Explanation: ***Sputum microscopy*** - Within the **Revised National Tuberculosis Control Programme (RNTCP)**, sputum microscopy for **acid-fast bacilli (AFB)** was established as the primary method for initial **case finding and diagnosis** of pulmonary TB, particularly in peripheral health facilities. - It is a **cost-effective and rapid test** that can identify individuals who are likely to be infectious and transmit the disease. - Under RNTCP guidelines, this remained the cornerstone diagnostic approach for widespread case finding. *Sputum culture* - While **sputum culture** is the **gold standard** for TB diagnosis due to its higher sensitivity, it is more time-consuming (weeks) and expensive, and thus was not used for initial widespread case finding in RNTCP settings. - It is mainly employed for **drug susceptibility testing (DST)** and in cases where microscopy is negative but TB is strongly suspected. *X-ray chest* - **Chest X-ray** can indicate lung abnormalities consistent with TB, but it is **not specific for active TB infection** and cannot confirm the presence of Mycobacterium tuberculosis. - It is used as a **screening tool** or to assess the extent of disease, but requires further microbiological confirmation for diagnosis. *Mantoux test* - The **Mantoux test** (tuberculin skin test) indicates **TB exposure or latent TB infection**, not active disease, and is not a case-finding tool for active TB patients. **Note:** Under the current **National Tuberculosis Elimination Programme (NTEP)**, which succeeded RNTCP, **CBNAAT/GeneXpert** (a molecular PCR-based test) has become the first-line diagnostic test for all presumptive TB cases, representing a shift from sputum microscopy to universal drug susceptibility testing.

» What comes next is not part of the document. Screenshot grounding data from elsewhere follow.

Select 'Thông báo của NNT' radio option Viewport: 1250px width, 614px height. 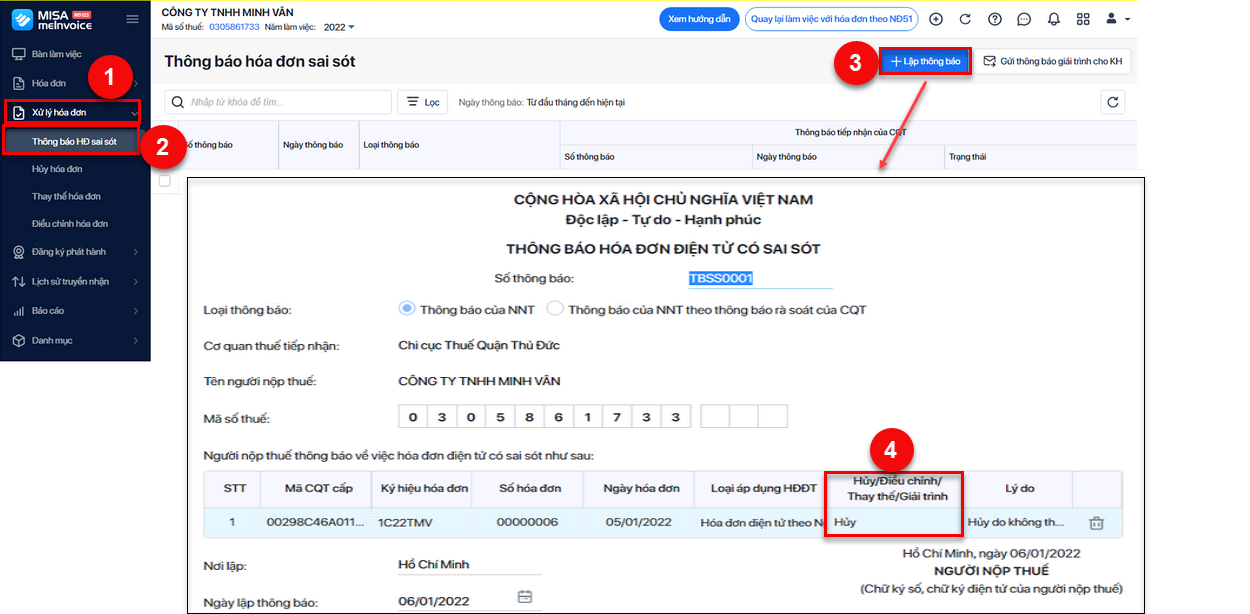406,309
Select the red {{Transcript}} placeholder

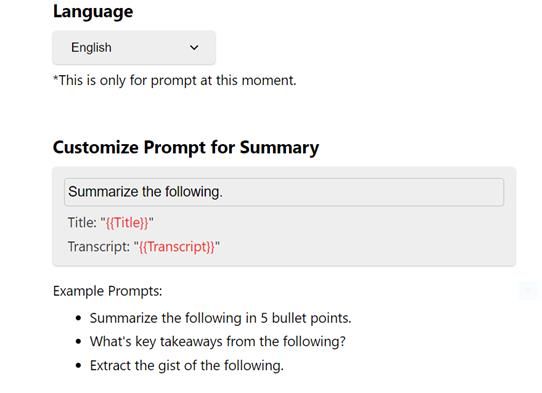[x=177, y=247]
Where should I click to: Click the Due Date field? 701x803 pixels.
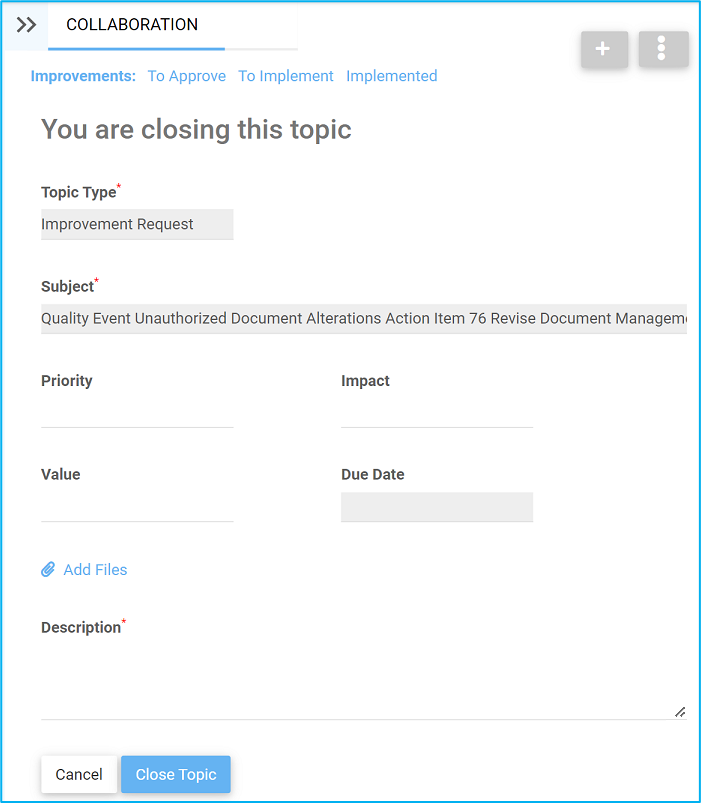[x=436, y=507]
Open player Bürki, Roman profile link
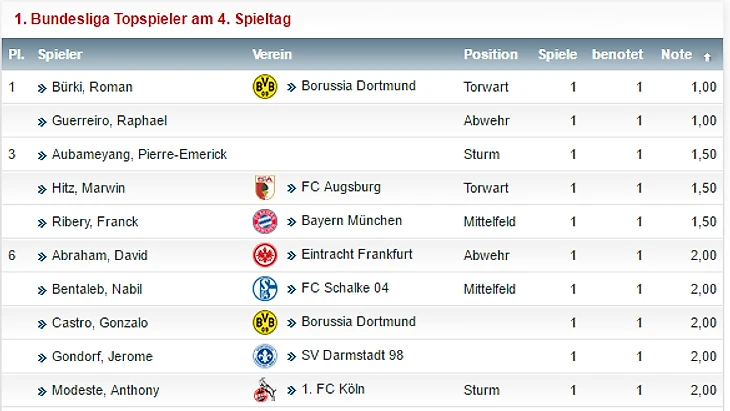 92,87
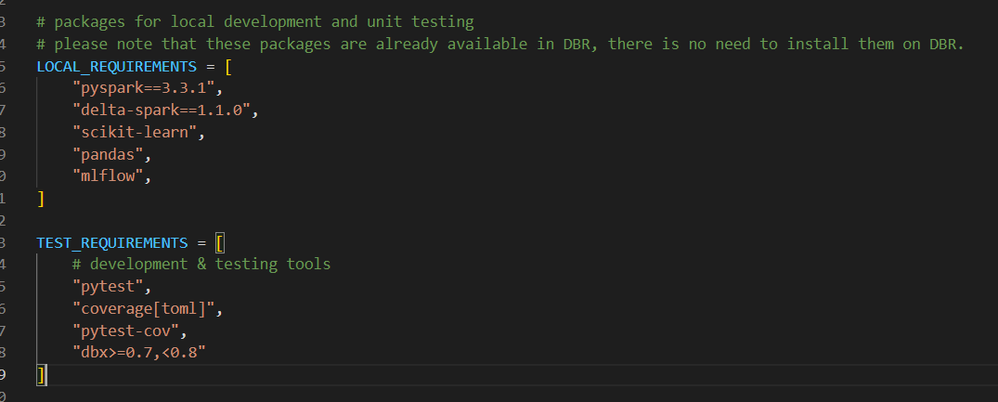
Task: Click opening bracket after LOCAL_REQUIREMENTS
Action: (229, 66)
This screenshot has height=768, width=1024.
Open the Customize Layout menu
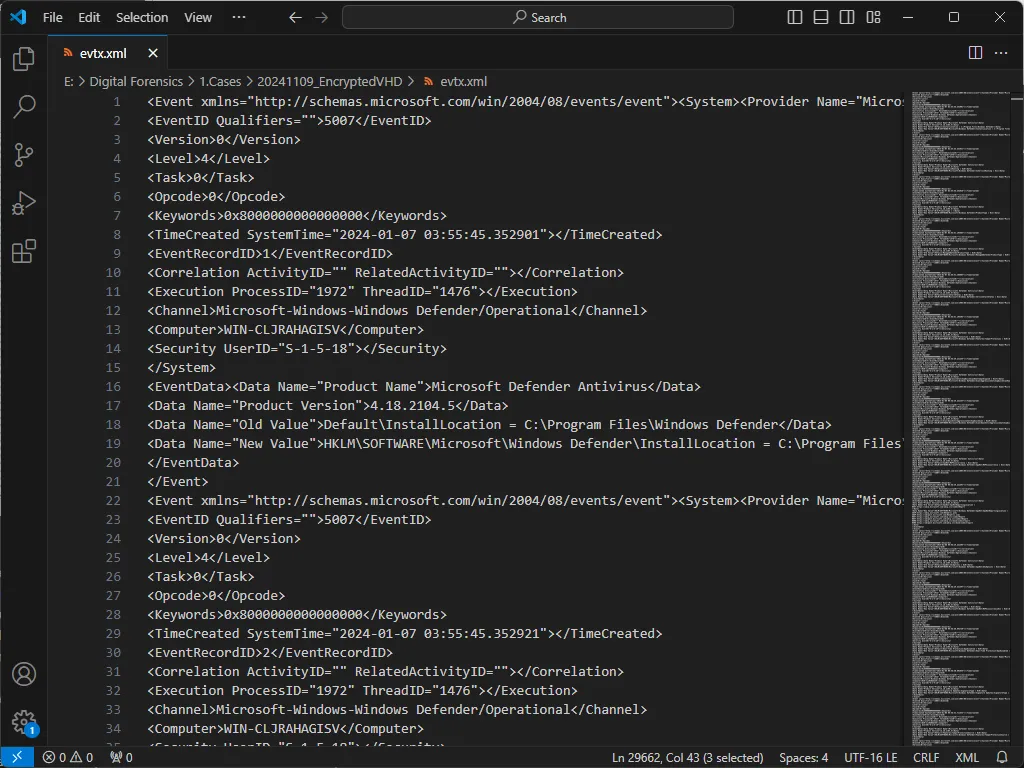(x=873, y=17)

Explanation: ***10-15 persons per year*** - Each **sputum smear-positive** tuberculosis patient can infect a substantial number of close contacts annually due to the highly contagious nature of **Mycobacterium tuberculosis** via airborne transmission. - This high infectivity rate underscores the importance of prompt diagnosis and treatment to limit disease spread in the community. *1-2 persons per year* - This number is significantly **too low** for a sputum-positive TB patient, who is actively shedding viable bacilli and poses a much higher risk of transmission. - Such a low rate might be associated with less contagious forms of TB, but not sputum-positive pulmonary TB. *5-6 persons per year* - While higher than 1-2, this number still **underestimates the typical infectivity** of an active, sputum-positive TB case. - The potential for infection is greater, especially in conditions of close contact and poor ventilation. *100-200 persons per year* - This figure represents an **overestimation** of the average number of people infected by a single TB patient. - While TB can spread rapidly in specific high-risk settings, such a high general transmission rate is not commonly observed.